──────── Document passage
Classical political economy introduced ontology into "economics." And it was to be Marx’s task to de-ontologise it, to make it dualistically materialist. We shall see later on in this paper the theoretical affinity that is present between the conceptual underpinnings of Ricardo’s thought and that of Feuerbach and the Marx of the EPM.
Since bourgeois production relations are viewed as natural rather than as historical it follows that the particular is assigned a universal nature. As Bhiku remarks: The idealist, then, universalises the ideas and experiences of his own class, society or historical epoch."25
Classical political economy by positing capital as a thing rather than as a social relation defines it not in terms of form but as content: the universal as opposed to the particular. By this manner of theorising, capital is invested with a universal form. In this regard Bhiku informs us that:
In the course of his investigations into the ideological [idealist] writings, Marx discovered that they were all apologetic in character. They had a universal form, but a particular social content, and did little more than articulate the experiences, modes of thought, values and interests of a particular group or society in abstract or universal language.26
Presented as thing, capital can be made to appear to prevail under each historical system of reproduction. Since the bourgeoisie mistakenly views the growth in the productive forces as both its doing and responsibility, it can quite comfortably suggest that capital is the productive forces whereby capital is posited as the natural property of a thing. This is tantamount to suggesting that the independent abstraction, capital assumes the form of productive forces [abstraction determinate concrete], a conception akin to Hegelianism. What is not explained, of course, is why the abstraction of capital must assume this form. And, since this assumption is made it is not unjustifiable to draw the conclusion that the productive forces are but a form of themselves. In this context, the identification of capital with the productive forces suggest that the forces cannot break through capitalist relations, replacing them with more suitable ones.27 Obviously a specific system of historical production relations are invested with a universal character. The perception of the bourgeoisie lends their particular and transitory class interests a universal dimension. The relation of capital constrains and imprisons their consciousness within narrow mental horizons. so that their vision sees no real future. History is forced into the Procrustean bed of capital causing for the dehistoricization of history.28 The capitalist class endows the world with its own particularity, the exclusive identification of the general with the particular. The perpetuation of capitalism is promoted by such ideological forms. In this connection Bhiku’s apt comment makes sense: "According to the philosophers, when a form of inquiry rests on assumptions, its perception and interpretation of the world is necessarily mediated by them, and therefore inherently limited and distorted."29 But this ideological distortion receives popular appeal since its uncritical description is just as capitalist social reality presents itself. The particular class interests of the bourgeoisie are presented as the interests of all. Its concepts are fixed and the real world is made to conform with them.30 Presenting social relations of production as things may conceal the fetishised nature of social relations of production under capitalism together with the contradictory limits that this reification throws up.
────────────────
──────── Data rows
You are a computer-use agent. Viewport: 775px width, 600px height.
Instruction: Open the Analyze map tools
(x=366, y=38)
────────────────
──────── Data rows
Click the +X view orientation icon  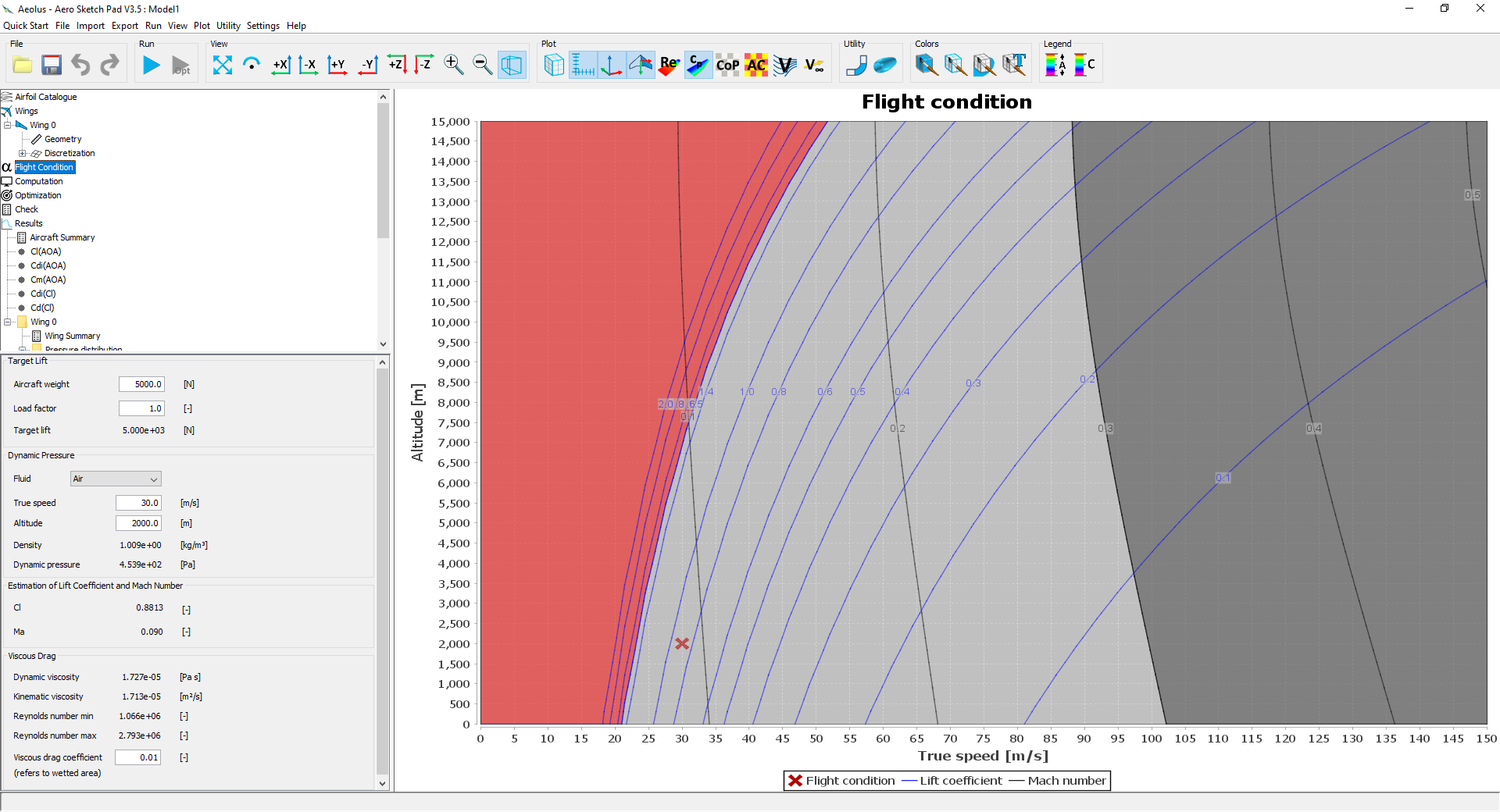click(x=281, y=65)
────────────────
§ Set tasks
**A.** Please copy the part of the political economy passage that opens with the words containing "Classical political economy introduced" and closes with "of the EPM.".
**B.** In the political economy passage, what does classical political economy posit capital as instead of a social relation?

§ Results of the tasks
**A.**
Classical political economy introduced ontology into "economics." And it was to be Marx’s task to de-ontologise it, to make it dualistically materialist. We shall see later on in this paper the theoretical affinity that is present between the conceptual underpinnings of Ricardo’s thought and that of Feuerbach and the Marx of the EPM.

**B.** A thing.